For a particular tuple of values, we test it by constructing a directed graph of all tuples smaller then it, element-wise, representing the distance from the last element of each series, with the edges being "increase all values by 1, except for one which is set to 0", and then testing whether there's a cycle in the graph.
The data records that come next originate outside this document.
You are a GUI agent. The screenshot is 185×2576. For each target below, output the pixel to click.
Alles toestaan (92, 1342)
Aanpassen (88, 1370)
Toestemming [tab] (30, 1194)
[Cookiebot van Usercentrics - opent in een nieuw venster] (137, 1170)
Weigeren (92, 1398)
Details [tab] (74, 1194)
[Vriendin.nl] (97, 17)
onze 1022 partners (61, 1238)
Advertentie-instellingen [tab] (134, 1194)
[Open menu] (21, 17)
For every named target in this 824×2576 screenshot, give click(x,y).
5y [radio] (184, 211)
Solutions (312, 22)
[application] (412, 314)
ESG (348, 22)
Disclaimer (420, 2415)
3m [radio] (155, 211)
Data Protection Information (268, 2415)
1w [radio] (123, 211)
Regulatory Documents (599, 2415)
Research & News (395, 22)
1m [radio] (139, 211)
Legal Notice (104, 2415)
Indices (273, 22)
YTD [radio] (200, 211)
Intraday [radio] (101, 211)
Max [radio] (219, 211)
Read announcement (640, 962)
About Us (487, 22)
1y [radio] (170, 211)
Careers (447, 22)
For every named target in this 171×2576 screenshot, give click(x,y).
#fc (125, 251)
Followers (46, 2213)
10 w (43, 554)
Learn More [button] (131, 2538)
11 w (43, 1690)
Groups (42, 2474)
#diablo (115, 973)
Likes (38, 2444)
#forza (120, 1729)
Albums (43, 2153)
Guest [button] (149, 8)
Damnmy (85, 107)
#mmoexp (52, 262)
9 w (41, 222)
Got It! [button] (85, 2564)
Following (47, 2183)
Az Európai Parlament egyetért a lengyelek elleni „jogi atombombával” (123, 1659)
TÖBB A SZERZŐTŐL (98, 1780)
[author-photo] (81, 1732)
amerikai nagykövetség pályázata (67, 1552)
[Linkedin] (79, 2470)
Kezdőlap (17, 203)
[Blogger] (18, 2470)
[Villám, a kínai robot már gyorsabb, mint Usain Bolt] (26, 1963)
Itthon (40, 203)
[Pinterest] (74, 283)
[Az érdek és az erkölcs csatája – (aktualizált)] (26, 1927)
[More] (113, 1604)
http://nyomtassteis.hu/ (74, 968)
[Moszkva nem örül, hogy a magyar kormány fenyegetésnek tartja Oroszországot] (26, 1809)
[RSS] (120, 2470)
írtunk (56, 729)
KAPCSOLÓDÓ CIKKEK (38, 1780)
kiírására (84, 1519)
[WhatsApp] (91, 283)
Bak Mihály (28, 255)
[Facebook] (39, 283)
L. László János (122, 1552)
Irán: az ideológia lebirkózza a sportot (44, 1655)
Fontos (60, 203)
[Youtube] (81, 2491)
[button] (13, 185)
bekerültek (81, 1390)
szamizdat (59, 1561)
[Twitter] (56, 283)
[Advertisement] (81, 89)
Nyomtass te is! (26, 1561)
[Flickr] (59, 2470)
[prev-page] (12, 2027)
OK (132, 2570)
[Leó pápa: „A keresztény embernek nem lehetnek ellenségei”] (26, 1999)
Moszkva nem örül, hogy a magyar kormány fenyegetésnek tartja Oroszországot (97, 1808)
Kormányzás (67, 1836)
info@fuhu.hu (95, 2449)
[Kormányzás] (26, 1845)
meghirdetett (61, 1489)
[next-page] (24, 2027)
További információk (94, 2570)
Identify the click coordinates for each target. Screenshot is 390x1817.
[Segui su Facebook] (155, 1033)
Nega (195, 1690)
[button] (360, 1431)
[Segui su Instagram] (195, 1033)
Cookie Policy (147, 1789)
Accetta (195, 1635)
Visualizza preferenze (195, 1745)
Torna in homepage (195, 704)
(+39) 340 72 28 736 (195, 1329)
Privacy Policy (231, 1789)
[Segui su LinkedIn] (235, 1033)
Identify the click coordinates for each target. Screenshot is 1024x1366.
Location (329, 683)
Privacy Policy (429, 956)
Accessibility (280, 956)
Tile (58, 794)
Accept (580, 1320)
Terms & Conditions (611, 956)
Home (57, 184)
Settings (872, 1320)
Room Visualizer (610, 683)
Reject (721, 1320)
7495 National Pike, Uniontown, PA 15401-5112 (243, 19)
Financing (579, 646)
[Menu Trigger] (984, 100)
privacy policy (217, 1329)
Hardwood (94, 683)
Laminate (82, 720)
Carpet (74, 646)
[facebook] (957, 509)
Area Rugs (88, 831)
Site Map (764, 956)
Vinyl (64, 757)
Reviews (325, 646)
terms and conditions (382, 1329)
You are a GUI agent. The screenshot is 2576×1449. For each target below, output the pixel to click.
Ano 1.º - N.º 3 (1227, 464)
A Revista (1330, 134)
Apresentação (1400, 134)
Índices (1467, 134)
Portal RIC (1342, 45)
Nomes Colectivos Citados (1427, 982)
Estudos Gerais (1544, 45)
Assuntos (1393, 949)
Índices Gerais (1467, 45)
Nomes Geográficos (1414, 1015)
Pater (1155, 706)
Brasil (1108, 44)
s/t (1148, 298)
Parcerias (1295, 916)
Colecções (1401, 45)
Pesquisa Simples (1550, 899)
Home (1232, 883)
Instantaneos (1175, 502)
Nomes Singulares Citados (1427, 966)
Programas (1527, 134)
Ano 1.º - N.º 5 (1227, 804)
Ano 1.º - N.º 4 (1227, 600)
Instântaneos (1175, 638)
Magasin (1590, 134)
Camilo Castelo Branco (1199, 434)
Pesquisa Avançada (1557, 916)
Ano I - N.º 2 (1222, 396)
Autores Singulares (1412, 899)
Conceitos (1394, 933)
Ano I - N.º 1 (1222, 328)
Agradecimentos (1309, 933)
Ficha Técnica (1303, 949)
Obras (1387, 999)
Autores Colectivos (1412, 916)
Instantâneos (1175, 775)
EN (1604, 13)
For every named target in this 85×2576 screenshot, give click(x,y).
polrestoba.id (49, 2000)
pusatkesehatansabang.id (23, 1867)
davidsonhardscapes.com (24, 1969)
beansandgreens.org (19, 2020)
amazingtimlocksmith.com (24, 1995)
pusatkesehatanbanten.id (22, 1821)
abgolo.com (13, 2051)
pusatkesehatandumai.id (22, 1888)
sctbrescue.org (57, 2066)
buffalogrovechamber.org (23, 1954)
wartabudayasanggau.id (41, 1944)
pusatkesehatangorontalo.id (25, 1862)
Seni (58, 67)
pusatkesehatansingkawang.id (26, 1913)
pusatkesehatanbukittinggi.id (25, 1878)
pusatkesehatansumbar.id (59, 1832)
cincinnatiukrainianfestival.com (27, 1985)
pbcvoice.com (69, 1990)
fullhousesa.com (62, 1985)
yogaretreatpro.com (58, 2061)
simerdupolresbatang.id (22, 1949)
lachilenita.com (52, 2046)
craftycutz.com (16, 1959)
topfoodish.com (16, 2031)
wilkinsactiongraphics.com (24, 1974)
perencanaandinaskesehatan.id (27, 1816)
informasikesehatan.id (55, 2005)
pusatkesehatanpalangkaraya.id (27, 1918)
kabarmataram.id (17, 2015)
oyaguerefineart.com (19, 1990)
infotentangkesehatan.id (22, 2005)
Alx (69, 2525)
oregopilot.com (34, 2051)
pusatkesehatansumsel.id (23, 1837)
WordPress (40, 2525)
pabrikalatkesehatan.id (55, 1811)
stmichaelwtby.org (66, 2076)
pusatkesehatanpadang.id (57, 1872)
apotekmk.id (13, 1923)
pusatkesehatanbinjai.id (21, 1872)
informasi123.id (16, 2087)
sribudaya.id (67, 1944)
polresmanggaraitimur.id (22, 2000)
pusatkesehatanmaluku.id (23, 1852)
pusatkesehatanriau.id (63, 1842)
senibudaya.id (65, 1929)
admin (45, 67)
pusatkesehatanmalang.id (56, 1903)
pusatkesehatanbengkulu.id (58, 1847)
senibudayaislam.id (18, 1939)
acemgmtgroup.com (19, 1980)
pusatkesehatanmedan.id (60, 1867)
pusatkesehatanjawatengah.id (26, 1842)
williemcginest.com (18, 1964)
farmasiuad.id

For example, for $(2, 4, 4)$, we get this graph:
Note the $(1,0,2), (0, 1, 3), (1, 2,0), (0, 3, 1)$ cycle, which gives the solution $1312$ repeating (each number is the index of the series the value occurs in)
This immediately proves that $\sum_i {\frac1{N_i}} \leq 1$ is necessary, otherwise $f(p) = \sum_i {\frac{p_i}{N_i}}$ gives a topological sort of the graph.
I have programmed this, and for $n \leq 5$$n \leq 6$, a tuple $N_1, N_2, ..., N_n$ is valid if it's elementwise greater than or equal to any of the following:
$n=1$: $$(2)$$
$n=2$: $$(2, 2)$$
$n=3$: $$(2, 4, 4), (3, 3, 3)$$
$n=4$: $$(2, 4, 8, 8), (2,6,6,6),(3,3,6,6),(3,4,5,8),(3,5,5,5),(4,4,4,4)$$
$n=5$: $$(2, 4, 8, 16, 16), (2, 4, 12, 12, 12), (2, 6, 6, 12, 12), (2, 6, 8, 10, 16), (2, 6, 10, 10, 10), (2, 8, 8, 8, 8), (3, 3, 6, 12, 12), (3, 3, 9, 9, 9), (3, 4, 5, 14, 14), (3, 4, 6, 10, 16), (3, 4, 6, 11, 11), (3, 4, 8, 8, 8), (3, 5, 5, 9, 9), (3, 5, 6, 7, 12), (3, 5, 7, 7, 9), (3, 5, 7, 8, 8), (3, 6, 6, 6, 6), (4, 4, 4, 8, 8), (4, 4, 5, 7, 12), (4, 4, 6,6, 6), (4, 5, 5, 6, 10), (4, 5, 5, 7, 7), (5, 5, 5, 5, 5)$$
$n=6$: $$(2, 4, 8, 16, 32, 32), (2, 4, 8, 24, 24, 24), (2, 4, 12, 12, 24, 24), (2, 4, 12, 20, 20, 20), (2, 4, 16, 16, 16, 16), (2, 6, 6, 12, 24, 24), (2, 6, 6, 18, 18, 18), (2, 6, 8, 10, 28, 28), (2, 6, 8, 12, 20, 32), (2, 6, 8, 12, 22, 22), (2, 6, 8, 16, 16, 16), (2, 6, 12, 12, 12, 12), (2, 10, 10, 10, 10, 10), (3, 3, 6, 12, 24, 24), (3, 3, 6, 18, 18, 18), (3, 3, 9, 9, 18, 18), (3, 3, 9, 15, 15, 15), (3, 3, 12, 12, 12, 12), (3, 4, 5, 14, 28, 28), (3, 4, 5, 22, 22, 22), (3, 4, 6, 10, 32, 32), (3, 4, 6, 11, 21, 32), (3, 4, 6, 11, 22, 22), (3, 4, 6, 16, 16, 16), (3, 4, 8, 8, 16, 16), (3, 4, 8, 13, 13, 13), (3, 4, 11, 11, 11, 11), (3, 5, 5, 9, 18, 18), (3, 5, 5, 14, 14, 14), (3, 5, 6, 7, 24, 24), (3, 5, 6, 8, 21, 21), (3, 5, 6, 9, 15, 24), (3, 5, 6, 9, 17, 17), (3, 5, 6, 12, 12, 12), (3, 5, 9, 9, 9, 9), (3, 8, 8, 8, 8, 8), (4, 4, 4, 8, 16, 16), (4, 4, 4, 12, 12, 12), (4, 4, 6, 6, 12, 12), (4, 4, 6, 10, 10, 10), (4, 4, 8, 8, 8, 8), (4, 7, 7, 7, 7, 7), (6, 6, 6, 6, 6, 6)$$
I can't see any clear pattern which would allow a simpler solution, but it's definitely possible one exists.